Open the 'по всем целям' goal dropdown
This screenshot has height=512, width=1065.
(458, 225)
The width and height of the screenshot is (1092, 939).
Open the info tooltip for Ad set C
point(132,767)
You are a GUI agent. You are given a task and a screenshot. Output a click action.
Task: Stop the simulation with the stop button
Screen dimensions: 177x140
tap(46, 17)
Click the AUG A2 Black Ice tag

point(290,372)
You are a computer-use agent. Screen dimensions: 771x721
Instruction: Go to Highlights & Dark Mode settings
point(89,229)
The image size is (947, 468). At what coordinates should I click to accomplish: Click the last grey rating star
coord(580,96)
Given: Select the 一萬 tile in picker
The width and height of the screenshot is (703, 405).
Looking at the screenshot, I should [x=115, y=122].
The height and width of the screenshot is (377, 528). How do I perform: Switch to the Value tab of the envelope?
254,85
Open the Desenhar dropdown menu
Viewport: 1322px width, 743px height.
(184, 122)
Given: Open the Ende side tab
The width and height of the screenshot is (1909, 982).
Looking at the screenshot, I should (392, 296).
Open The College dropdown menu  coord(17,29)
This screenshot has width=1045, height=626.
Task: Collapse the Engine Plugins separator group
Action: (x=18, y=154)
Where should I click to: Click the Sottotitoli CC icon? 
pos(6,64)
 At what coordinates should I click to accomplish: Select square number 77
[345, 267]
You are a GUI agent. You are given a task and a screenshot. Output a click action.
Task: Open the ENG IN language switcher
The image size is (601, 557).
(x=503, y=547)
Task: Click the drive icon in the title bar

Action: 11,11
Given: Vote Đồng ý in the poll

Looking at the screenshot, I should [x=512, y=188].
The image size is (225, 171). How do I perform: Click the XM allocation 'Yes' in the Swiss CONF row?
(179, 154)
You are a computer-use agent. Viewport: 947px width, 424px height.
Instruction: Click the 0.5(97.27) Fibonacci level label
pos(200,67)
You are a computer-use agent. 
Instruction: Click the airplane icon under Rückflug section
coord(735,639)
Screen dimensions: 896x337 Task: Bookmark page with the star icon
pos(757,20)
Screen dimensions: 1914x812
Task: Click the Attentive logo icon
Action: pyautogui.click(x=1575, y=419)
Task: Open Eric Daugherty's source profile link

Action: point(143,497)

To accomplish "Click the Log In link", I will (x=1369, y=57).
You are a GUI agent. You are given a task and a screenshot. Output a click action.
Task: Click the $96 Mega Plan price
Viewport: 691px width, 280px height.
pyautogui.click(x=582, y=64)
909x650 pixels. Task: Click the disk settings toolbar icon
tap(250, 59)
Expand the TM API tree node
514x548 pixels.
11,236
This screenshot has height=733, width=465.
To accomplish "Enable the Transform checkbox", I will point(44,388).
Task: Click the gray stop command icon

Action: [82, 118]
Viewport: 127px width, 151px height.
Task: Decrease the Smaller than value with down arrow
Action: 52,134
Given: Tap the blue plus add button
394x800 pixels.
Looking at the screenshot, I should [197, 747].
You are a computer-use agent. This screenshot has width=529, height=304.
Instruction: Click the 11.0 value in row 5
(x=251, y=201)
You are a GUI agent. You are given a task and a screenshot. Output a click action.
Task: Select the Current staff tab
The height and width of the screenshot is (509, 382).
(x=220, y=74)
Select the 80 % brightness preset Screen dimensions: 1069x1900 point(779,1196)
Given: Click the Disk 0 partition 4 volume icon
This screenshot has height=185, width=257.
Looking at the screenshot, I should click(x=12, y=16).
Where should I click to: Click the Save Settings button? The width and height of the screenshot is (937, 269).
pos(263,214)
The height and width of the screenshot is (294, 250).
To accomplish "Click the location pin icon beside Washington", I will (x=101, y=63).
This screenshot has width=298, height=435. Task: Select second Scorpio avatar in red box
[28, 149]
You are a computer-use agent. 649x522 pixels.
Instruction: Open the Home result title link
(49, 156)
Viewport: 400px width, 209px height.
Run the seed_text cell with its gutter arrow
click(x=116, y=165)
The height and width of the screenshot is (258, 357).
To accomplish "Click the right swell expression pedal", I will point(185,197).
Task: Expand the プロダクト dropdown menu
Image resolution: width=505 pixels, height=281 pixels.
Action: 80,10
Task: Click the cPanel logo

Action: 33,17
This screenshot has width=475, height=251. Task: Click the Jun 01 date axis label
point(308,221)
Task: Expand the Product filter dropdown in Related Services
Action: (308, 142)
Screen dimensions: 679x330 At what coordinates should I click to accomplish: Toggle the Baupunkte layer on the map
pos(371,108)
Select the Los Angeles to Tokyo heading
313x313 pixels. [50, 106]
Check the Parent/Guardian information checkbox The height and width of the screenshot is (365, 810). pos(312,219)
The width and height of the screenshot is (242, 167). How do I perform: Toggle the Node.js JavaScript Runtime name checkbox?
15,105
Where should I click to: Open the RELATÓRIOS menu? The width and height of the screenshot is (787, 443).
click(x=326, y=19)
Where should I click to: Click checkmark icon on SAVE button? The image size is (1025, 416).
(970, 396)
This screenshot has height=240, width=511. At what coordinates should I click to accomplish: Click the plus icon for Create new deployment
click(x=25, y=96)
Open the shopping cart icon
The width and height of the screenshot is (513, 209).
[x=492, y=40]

----

TO DO — For this exercise, retype the complete listing exactly.

WRITTEN RESPONSE —
Open the 'по всем целям' goal dropdown
This screenshot has height=512, width=1065.
(458, 225)
The width and height of the screenshot is (1092, 939).
Open the info tooltip for Ad set C
point(132,767)
You are a GUI agent. You are given a task and a screenshot. Output a click action.
Task: Stop the simulation with the stop button
Screen dimensions: 177x140
tap(46, 17)
Click the AUG A2 Black Ice tag

point(290,372)
You are a computer-use agent. Screen dimensions: 771x721
Instruction: Go to Highlights & Dark Mode settings
point(89,229)
The image size is (947, 468). At what coordinates should I click to accomplish: Click the last grey rating star
coord(580,96)
Given: Select the 一萬 tile in picker
The width and height of the screenshot is (703, 405).
Looking at the screenshot, I should [x=115, y=122].
The height and width of the screenshot is (377, 528). How do I perform: Switch to the Value tab of the envelope?
254,85
Open the Desenhar dropdown menu
Viewport: 1322px width, 743px height.
(184, 122)
Given: Open the Ende side tab
The width and height of the screenshot is (1909, 982).
Looking at the screenshot, I should (392, 296).
Open The College dropdown menu  coord(17,29)
This screenshot has width=1045, height=626.
Task: Collapse the Engine Plugins separator group
Action: (x=18, y=154)
Where should I click to: Click the Sottotitoli CC icon? 
pos(6,64)
 At what coordinates should I click to accomplish: Select square number 77
[345, 267]
You are a GUI agent. You are given a task and a screenshot. Output a click action.
Task: Open the ENG IN language switcher
The image size is (601, 557).
(x=503, y=547)
Task: Click the drive icon in the title bar

Action: 11,11
Given: Vote Đồng ý in the poll

Looking at the screenshot, I should [x=512, y=188].
The image size is (225, 171). How do I perform: Click the XM allocation 'Yes' in the Swiss CONF row?
(179, 154)
You are a computer-use agent. Viewport: 947px width, 424px height.
Instruction: Click the 0.5(97.27) Fibonacci level label
pos(200,67)
You are a computer-use agent. 
Instruction: Click the airplane icon under Rückflug section
coord(735,639)
Screen dimensions: 896x337 Task: Bookmark page with the star icon
pos(757,20)
Screen dimensions: 1914x812
Task: Click the Attentive logo icon
Action: pyautogui.click(x=1575, y=419)
Task: Open Eric Daugherty's source profile link

Action: point(143,497)

To accomplish "Click the Log In link", I will (x=1369, y=57).
You are a GUI agent. You are given a task and a screenshot. Output a click action.
Task: Click the $96 Mega Plan price
Viewport: 691px width, 280px height.
pyautogui.click(x=582, y=64)
909x650 pixels. Task: Click the disk settings toolbar icon
tap(250, 59)
Expand the TM API tree node
514x548 pixels.
11,236
This screenshot has height=733, width=465.
To accomplish "Enable the Transform checkbox", I will point(44,388).
Task: Click the gray stop command icon

Action: [82, 118]
Viewport: 127px width, 151px height.
Task: Decrease the Smaller than value with down arrow
Action: 52,134
Given: Tap the blue plus add button
394x800 pixels.
Looking at the screenshot, I should [197, 747].
You are a computer-use agent. This screenshot has width=529, height=304.
Instruction: Click the 11.0 value in row 5
(x=251, y=201)
You are a GUI agent. You are given a task and a screenshot. Output a click action.
Task: Select the Current staff tab
The height and width of the screenshot is (509, 382).
(x=220, y=74)
Select the 80 % brightness preset Screen dimensions: 1069x1900 point(779,1196)
Given: Click the Disk 0 partition 4 volume icon
This screenshot has height=185, width=257.
Looking at the screenshot, I should click(x=12, y=16).
Where should I click to: Click the Save Settings button? The width and height of the screenshot is (937, 269).
pos(263,214)
The height and width of the screenshot is (294, 250).
To accomplish "Click the location pin icon beside Washington", I will (x=101, y=63).
This screenshot has width=298, height=435. Task: Select second Scorpio avatar in red box
[28, 149]
You are a computer-use agent. 649x522 pixels.
Instruction: Open the Home result title link
(49, 156)
Viewport: 400px width, 209px height.
Run the seed_text cell with its gutter arrow
click(x=116, y=165)
The height and width of the screenshot is (258, 357).
To accomplish "Click the right swell expression pedal", I will point(185,197).
Task: Expand the プロダクト dropdown menu
Image resolution: width=505 pixels, height=281 pixels.
Action: 80,10
Task: Click the cPanel logo

Action: 33,17
This screenshot has width=475, height=251. Task: Click the Jun 01 date axis label
point(308,221)
Task: Expand the Product filter dropdown in Related Services
Action: (308, 142)
Screen dimensions: 679x330 At what coordinates should I click to accomplish: Toggle the Baupunkte layer on the map
pos(371,108)
Select the Los Angeles to Tokyo heading
313x313 pixels. [50, 106]
Check the Parent/Guardian information checkbox The height and width of the screenshot is (365, 810). pos(312,219)
The width and height of the screenshot is (242, 167). How do I perform: Toggle the Node.js JavaScript Runtime name checkbox?
15,105
Where should I click to: Open the RELATÓRIOS menu? The width and height of the screenshot is (787, 443).
click(x=326, y=19)
Where should I click to: Click checkmark icon on SAVE button? The image size is (1025, 416).
(970, 396)
This screenshot has height=240, width=511. At what coordinates should I click to accomplish: Click the plus icon for Create new deployment
click(x=25, y=96)
Open the shopping cart icon
The width and height of the screenshot is (513, 209).
[x=492, y=40]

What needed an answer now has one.